The rest of the world is baffled by Britain – and understandably so. In the opening ceremony of the 2012 London Olympics, directed by Danny Boyle, we dramatised a confidence, openness and multiplicity that only a nation at ease with itself could muster. The global “soft power” of our language, cultural and scientific institutions, and international development programmes – still ringfenced by the Treasury – remains formidable. And on Saturday, hundreds of millions around the world watched the royal wedding: as glorious a fusion of pageantry and pluralism, of monarchy and modernity, as you could hope for.
Yet this spirit of generous self-assurance has its evil twin. We are also the country of Brexit; of Nigel Farage; of Jacob Rees-Mogg posing outside No 10 to deliver a petition demanding cuts to the aid budget; and, most recently and shamefully, of the Windrush scandal.
Which is the authentic Britain? Open or closed? Warm or frostily parochial? Both, I suppose. Most countries are, to use a word much-loved by Nick Clegg, “bicephalous”: two-headed and contradictory. The question we should ask in 2018 is: which of the two heads dominates?
On my travels in the past year, I have encountered understandable confusion about our national trajectory. To crunch a complex series of perceptions into a seriously oversimplified narrative, the view from beyond our shores runs as follows: Britain was in terrible shape in 1979. Margaret Thatcher’s shock therapy, painful for a great many, laid the foundations of renewed national prosperity. Labour’s election in 1997 marked a determination to match economic growth with social justice and liberalism.
According to this happy version of events, the 2012 Olympics represented the culmination of more than three decades of regenerative work: a global festival in which Britain declared itself to be both open for business and open in spirit. Into which narrative, the rusty spanner of Brexit was thrown with clanking ferocity four years later. Suddenly, Britain was declaring its furious hostility to “mass immigration”, to its putative imprisonment as a “vassal state”, to the supposed mutilation of its island heritage. Optimism had yielded to fear. We were, to quote Nigel Farage’s vile poster, at “breaking point”. You can forgive the rest of the world its perplexity. When, exactly, did Britain decide angry nativism was the way forward?

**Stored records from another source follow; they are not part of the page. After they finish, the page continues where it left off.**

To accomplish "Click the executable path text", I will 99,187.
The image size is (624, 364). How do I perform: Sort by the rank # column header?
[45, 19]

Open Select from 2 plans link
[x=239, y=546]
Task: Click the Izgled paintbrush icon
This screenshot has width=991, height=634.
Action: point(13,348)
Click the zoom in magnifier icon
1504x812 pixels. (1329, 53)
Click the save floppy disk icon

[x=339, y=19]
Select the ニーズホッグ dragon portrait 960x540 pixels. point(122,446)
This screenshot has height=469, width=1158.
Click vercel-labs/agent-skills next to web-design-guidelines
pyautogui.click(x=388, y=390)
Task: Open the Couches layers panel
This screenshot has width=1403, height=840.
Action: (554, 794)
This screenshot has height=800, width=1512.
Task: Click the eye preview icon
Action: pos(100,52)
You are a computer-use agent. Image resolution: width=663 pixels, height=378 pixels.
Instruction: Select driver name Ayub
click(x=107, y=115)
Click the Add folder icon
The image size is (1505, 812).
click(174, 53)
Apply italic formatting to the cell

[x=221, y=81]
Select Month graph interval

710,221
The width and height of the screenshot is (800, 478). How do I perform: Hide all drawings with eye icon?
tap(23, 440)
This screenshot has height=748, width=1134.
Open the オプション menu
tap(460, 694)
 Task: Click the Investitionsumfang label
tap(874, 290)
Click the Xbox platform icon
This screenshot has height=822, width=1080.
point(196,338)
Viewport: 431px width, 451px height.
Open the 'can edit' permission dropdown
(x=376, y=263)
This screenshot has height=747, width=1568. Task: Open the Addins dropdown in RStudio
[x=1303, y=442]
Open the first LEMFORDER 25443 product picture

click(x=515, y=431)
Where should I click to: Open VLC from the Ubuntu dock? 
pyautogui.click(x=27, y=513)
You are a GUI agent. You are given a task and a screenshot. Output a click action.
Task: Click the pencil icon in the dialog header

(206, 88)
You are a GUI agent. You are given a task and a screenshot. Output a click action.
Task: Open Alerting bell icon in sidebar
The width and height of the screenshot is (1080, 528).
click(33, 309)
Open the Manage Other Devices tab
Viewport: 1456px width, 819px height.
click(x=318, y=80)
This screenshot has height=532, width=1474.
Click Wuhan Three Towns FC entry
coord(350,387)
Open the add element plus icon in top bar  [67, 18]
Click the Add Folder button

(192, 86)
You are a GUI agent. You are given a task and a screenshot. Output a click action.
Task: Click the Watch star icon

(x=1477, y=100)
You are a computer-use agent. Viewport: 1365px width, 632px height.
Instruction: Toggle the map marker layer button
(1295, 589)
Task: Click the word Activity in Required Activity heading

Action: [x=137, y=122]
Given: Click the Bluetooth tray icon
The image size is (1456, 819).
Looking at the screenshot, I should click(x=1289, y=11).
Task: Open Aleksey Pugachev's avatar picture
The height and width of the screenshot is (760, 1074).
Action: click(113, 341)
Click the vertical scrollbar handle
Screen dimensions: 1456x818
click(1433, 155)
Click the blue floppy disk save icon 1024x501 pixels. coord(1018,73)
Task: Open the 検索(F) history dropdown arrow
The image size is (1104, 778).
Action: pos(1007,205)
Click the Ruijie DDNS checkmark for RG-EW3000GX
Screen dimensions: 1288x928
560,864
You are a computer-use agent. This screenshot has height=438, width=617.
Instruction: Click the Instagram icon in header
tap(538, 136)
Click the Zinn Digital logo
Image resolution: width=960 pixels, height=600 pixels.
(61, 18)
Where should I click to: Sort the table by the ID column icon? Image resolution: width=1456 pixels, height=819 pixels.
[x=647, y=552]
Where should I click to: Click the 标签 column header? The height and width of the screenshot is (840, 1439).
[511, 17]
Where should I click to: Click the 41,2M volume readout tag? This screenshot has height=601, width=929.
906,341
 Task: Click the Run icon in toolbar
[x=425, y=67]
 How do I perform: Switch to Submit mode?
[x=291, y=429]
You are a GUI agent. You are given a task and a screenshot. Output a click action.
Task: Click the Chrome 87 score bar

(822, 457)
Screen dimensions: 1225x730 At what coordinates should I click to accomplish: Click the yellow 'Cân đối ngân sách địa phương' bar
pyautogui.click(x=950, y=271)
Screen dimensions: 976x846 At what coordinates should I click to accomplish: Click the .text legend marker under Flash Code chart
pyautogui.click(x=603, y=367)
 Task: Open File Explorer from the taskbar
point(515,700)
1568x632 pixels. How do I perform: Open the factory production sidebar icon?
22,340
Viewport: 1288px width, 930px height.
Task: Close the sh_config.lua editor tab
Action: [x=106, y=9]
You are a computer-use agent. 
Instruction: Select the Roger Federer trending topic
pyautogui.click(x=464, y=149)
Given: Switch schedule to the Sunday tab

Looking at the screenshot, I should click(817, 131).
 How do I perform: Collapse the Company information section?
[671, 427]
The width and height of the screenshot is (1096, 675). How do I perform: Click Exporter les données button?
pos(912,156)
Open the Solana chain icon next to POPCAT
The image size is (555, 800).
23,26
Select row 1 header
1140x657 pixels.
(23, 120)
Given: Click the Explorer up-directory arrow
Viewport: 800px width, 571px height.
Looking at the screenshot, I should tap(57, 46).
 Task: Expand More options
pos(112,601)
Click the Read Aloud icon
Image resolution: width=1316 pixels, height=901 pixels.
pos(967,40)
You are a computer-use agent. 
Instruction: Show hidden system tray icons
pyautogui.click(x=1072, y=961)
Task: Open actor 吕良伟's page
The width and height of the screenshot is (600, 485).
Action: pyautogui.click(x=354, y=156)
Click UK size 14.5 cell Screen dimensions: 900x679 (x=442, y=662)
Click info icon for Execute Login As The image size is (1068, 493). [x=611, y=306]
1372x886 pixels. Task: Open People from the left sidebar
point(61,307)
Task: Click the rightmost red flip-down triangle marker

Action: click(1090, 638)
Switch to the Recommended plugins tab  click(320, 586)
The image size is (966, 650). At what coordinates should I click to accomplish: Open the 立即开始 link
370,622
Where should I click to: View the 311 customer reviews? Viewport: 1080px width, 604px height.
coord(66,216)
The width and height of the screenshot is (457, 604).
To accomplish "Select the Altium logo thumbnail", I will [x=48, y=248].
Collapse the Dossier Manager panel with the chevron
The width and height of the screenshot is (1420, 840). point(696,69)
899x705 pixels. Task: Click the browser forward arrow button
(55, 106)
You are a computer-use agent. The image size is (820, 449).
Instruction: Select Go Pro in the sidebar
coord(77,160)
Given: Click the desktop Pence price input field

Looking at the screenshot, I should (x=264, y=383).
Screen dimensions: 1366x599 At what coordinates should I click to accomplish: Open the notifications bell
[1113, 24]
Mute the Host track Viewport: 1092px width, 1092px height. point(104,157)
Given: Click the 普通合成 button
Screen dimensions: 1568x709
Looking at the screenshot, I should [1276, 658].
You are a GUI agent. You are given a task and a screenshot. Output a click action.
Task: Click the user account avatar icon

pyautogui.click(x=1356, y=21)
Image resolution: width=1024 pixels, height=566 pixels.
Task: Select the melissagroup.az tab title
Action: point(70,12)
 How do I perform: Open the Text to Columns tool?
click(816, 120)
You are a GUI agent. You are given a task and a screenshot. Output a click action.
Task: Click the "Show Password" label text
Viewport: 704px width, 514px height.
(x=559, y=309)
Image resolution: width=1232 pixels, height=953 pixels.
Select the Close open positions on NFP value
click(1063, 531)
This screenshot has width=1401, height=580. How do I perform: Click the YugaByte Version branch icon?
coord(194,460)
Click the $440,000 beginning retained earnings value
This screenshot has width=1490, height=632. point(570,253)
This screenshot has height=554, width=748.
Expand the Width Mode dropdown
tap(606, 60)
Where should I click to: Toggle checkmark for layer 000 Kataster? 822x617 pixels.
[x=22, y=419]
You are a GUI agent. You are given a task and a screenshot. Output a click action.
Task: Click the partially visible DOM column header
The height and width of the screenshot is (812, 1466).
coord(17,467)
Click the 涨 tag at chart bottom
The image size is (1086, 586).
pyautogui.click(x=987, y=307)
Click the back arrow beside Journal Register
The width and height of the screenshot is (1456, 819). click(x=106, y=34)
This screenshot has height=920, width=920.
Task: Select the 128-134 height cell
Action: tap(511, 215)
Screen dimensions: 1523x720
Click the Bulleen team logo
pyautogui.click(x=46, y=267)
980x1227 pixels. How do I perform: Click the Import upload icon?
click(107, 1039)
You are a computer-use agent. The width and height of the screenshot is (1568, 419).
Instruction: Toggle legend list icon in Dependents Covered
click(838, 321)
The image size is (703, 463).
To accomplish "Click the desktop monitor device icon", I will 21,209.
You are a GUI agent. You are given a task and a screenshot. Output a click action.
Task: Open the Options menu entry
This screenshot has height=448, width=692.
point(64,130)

This global confusion about who we are and what we want has profoundly practical consequences. Ask any senior diplomat or chief executive and they will tell you the same thing: namely, that technical detail forms the structure of any deal, alliance or treaty, but that the much more nebulous question of culture, shared ideals and emotional identity determines the foundation. Trade agreements and investment decisions are not decided by algorithm alone. Each side must ask: what sort of partner am I aligning myself with? Will my employees be heading towards an outstretched hand or a “hostile environment”?
If I had to single out the principal cause of our national identity crisis, I would cite the catastrophic absence of leadership on immigration policy. The issue has maddened us, unnecessarily and tragically. It has drained much of our national confidence, made us mean, bred an uncharitable insularity.
In their words, deeds and tactical silences, politicians of both main parties have allowed a series of myths to enter and settle into mainstream discourse: that migrants depress wages and take jobs from indigenous citizens; that migrants are a drain on the taxpayer; that only the “metropolitan elite” benefits from migrant labour; that migrants are more likely to commit crimes. All this is rubbish, and deserves to be robustly and repeatedly dismissed as such – not left to fester in the national consciousness. I also believe immigration is culturally enriching. But then I have skin in the game (the surname is a clue). So let us concentrate on economic necessity.
A familiar refrain of pro-Brexit MPs is that their constituents were somehow “not consulted” on recent immigration. To which the only answer should be: oh yes they were. They were consulted when they voted repeatedly for an NHS that has the capacity to treat them – an objective that would be unthinkable without migrant labour.
They made a decision in favour of immigration when they opted for low-price consumer goods, for rapid delivery services, for facilities and shops that are open around the clock. They chose. We all did. It is outrageous hypocrisy to pretend otherwise.
In cabinet, I am told, even the arch-Brexiteers declare that national prosperity should not be sacrificed to the achievement of arbitrarily low net migration targets. Well, thanks a lot. Now they spot the flaw in the plan.
To be fair to the Brexit secretary, David Davis, he has repeatedly conceded that immigration policy post-Brexit will require many exemptions to meet the needs of the labour market. And as for all those shiny trade deals we are promised after 29 March 2019: the immigration minister, Caroline Nokes, told a Commons committee in February that visas could “absolutely” be exchanged for commercial access in future negotiations.
Brexit encapsulates this cognitive dissonance and its damaging consequences: it is about much more than our institutional relationship with the EU. I long for political leaders with the courage and candour to declare that the great challenges facing this country – automation, fiscal fairness, entrenched poverty, human longevity – have nothing to do with immigration, race or the much-needed influx of newcomers. That it has taken a royal wedding to reinstate this straightforward truth should shame our drab political class.